## Text provided
===

Journal Articles

Genistein induces enhanced growth promotion in ER-positive/erbB-2-overexpressing breast cancers by ER-erbB-2 cross talk and p27/kip1 downregulation

April 12, 2010

Yang X,Yang S,McKimmey C,Liu B,Edgerton SM,Bales W,Archer LT,Thor AD. Genistein induces enhanced growth promotion in ER-positive/erbB-2-overexpressing breast cancers by ER-erbB-2 cross talk and p27/kip1 downregulation.Carcinogenesis.2010 Apr;31(4):695-702. Epub 2010 Jan 12.

Abstract

Genistein is a major isoflavone with known hormonal and tyrosine kinase-modulating activities. Genistein has been shown to promote the growth of estrogen receptor positive (ER+) MCF-7 cells. In ER-negative (ER-)/erbB-2-overexpressing (erbB-2+) cells, genistein has been shown to inhibit cell growth through its tyrosine kinase inhibitor activity. The effects of genistein on cell growth and tamoxifen response in ER+/erbB-2-altered breast cancers (known as luminal type B and noted in approximately 10 to 20% of breast cancers) have not been well explored. Using erbB-2-transfected ER+ MCF-7 cells, we found that genistein induced enhanced cellular proliferation and tamoxifen resistance when compared with control MCF-7 cells. These responses were accompanied by increased phosphorylation of ERalpha and ER signaling, without increase in ER protein levels. Genistein-treated MCF-7/erbB-2 cells also showed enhanced activation/phosphorylation of erbB-2, Akt and mitogen-activated protein kinase (MAPK)/extracellular signal-regulated kinase. Blockade of the phosphatidylinositol 3-kinase and/or MAPK pathways abrogated genistein-induced growth promotion, suggesting that genistein effects involve both critical signaling pathways. We also found that p27/kip1 was markedly downregulated in genistein-treated MCF-7/erbB-2 cells. Overexpression of p27/kip1 attenuated genistein-mediated growth promotion. In aggregate, our data suggest that the concomitant coexpression of ER and erbB-2 makes breast cancers particularly susceptible to the growth-promoting effects of genistein across a wide range of doses. The underlying mechanisms involve enhanced ER-erbB-2 cross talk and p27/kip1 downregulation.

===

## Record extracts
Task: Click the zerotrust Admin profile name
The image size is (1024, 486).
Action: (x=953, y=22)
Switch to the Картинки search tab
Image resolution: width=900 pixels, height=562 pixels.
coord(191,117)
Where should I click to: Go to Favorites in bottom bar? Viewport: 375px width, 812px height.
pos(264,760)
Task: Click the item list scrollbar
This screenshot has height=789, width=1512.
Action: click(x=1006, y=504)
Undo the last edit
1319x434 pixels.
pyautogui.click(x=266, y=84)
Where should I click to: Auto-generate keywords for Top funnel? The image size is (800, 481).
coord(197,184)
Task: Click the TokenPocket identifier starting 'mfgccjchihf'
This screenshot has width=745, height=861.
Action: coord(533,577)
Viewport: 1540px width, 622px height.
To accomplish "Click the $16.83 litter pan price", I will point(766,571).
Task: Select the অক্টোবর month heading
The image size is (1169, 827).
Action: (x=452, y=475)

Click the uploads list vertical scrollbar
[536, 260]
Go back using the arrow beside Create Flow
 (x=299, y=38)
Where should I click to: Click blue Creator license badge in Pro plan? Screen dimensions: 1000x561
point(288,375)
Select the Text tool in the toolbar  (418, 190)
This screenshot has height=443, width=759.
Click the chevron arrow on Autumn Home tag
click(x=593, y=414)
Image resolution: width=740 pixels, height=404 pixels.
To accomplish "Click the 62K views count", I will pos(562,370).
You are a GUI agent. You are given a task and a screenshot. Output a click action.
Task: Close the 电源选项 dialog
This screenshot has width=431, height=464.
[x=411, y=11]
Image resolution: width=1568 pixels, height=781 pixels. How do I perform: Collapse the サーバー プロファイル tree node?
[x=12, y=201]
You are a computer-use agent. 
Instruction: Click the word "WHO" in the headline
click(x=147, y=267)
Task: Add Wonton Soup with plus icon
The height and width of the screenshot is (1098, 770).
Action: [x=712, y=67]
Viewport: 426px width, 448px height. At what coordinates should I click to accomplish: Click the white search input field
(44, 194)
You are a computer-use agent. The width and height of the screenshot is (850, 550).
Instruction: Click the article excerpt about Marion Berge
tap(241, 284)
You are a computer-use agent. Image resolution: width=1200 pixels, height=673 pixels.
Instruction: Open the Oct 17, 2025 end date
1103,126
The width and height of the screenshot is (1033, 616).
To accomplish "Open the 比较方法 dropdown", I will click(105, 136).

===

## Problems to work on
(1) In the genistein article, modify the passage starting at "Journal Articles" and ending at "2010 Jan 12." so that "Carcinogenesis" is replaced with "Oncogene".
(2) Answer these questions using the genistein article:
(a) What date appears directly beneath the article title?
(b) About what proportion of breast cancers are ER+/erbB-2-altered?
(c) What effect did overexpression of p27/kip1 have?
The entries come from a separate source unrelated to the genistein article.

## Solutions per task
(1)
Journal Articles

Genistein induces enhanced growth promotion in ER-positive/erbB-2-overexpressing breast cancers by ER-erbB-2 cross talk and p27/kip1 downregulation

April 12, 2010

Yang X,Yang S,McKimmey C,Liu B,Edgerton SM,Bales W,Archer LT,Thor AD. Genistein induces enhanced growth promotion in ER-positive/erbB-2-overexpressing breast cancers by ER-erbB-2 cross talk and p27/kip1 downregulation.Oncogene.2010 Apr;31(4):695-702. Epub 2010 Jan 12.

(2)
(a) April 12, 2010.
(b) Approximately 10 to 20%.
(c) It attenuated genistein-mediated growth promotion.